* **DO THIS**
Copy the listing below word for word, leaving out the pictures.

* **LISTING**

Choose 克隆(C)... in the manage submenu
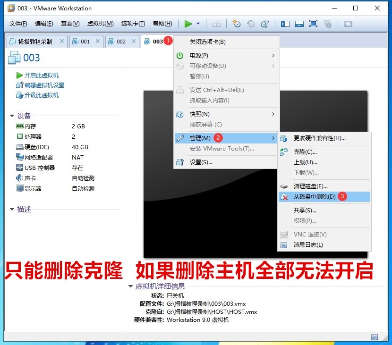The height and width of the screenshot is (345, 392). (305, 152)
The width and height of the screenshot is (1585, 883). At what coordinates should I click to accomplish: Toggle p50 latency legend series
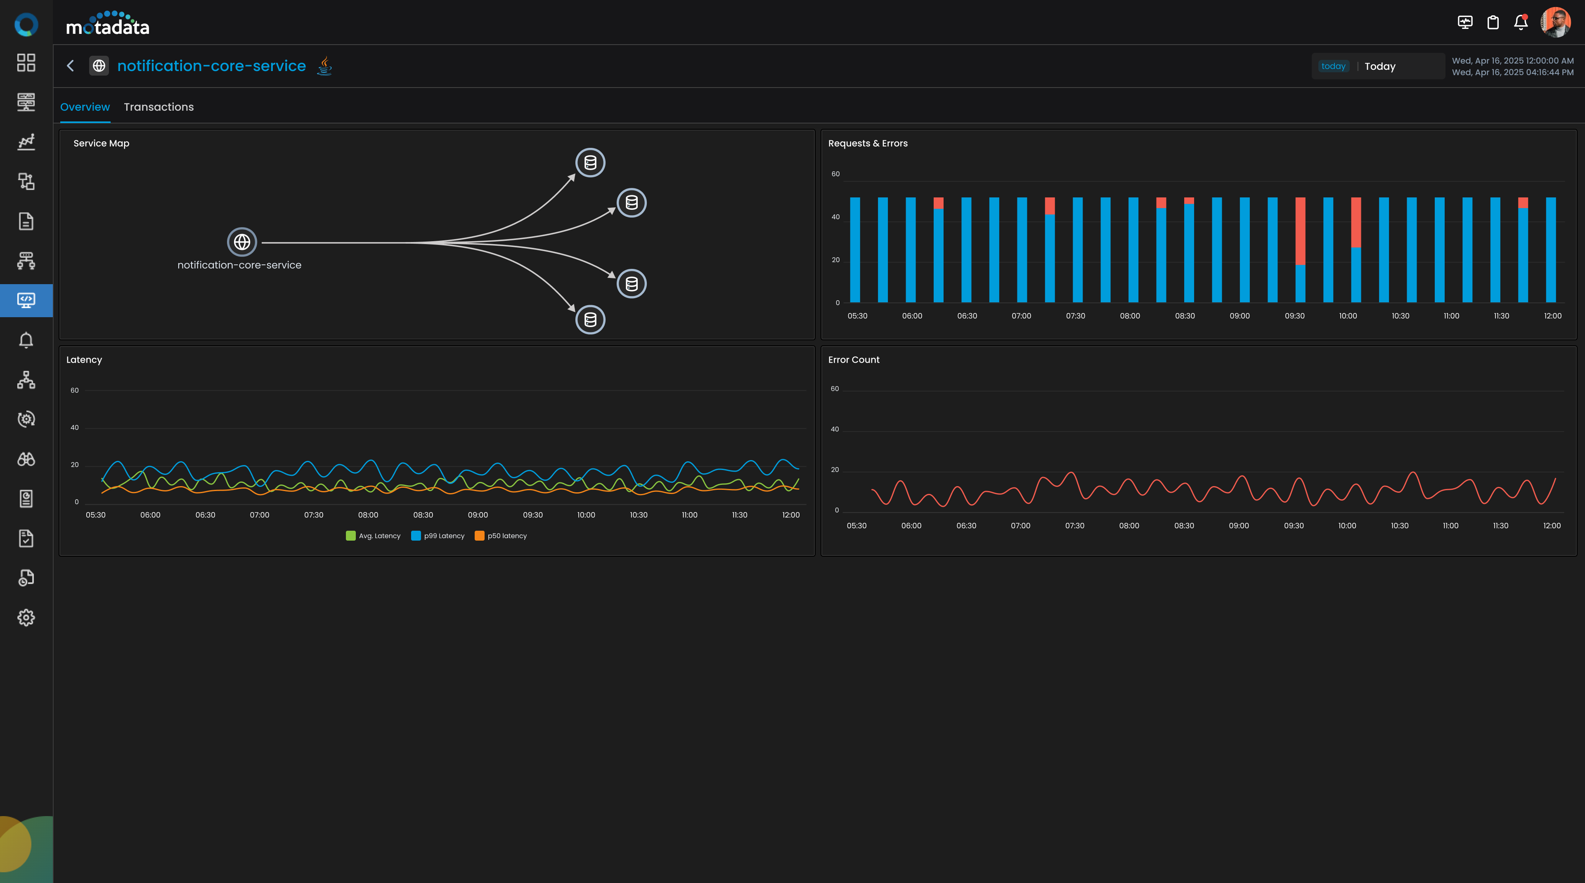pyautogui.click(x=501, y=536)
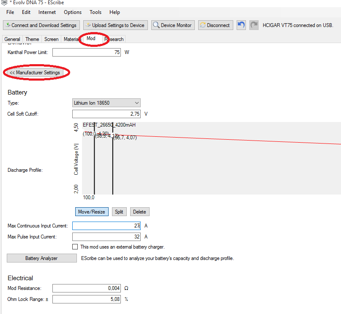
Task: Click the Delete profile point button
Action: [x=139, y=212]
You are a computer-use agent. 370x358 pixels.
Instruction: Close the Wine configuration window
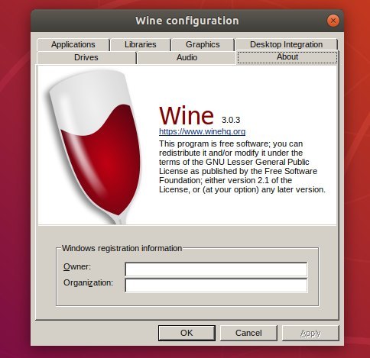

* **ANSWER FOR THIS EXERCISE**
Choose 克隆(C)... in the manage submenu
The height and width of the screenshot is (345, 392). (305, 152)
The width and height of the screenshot is (1585, 883). At what coordinates should I click to accomplish: Toggle p50 latency legend series
pyautogui.click(x=501, y=536)
Task: Click the Delete profile point button
Action: [x=139, y=212]
You are a computer-use agent. 370x358 pixels.
Instruction: Close the Wine configuration window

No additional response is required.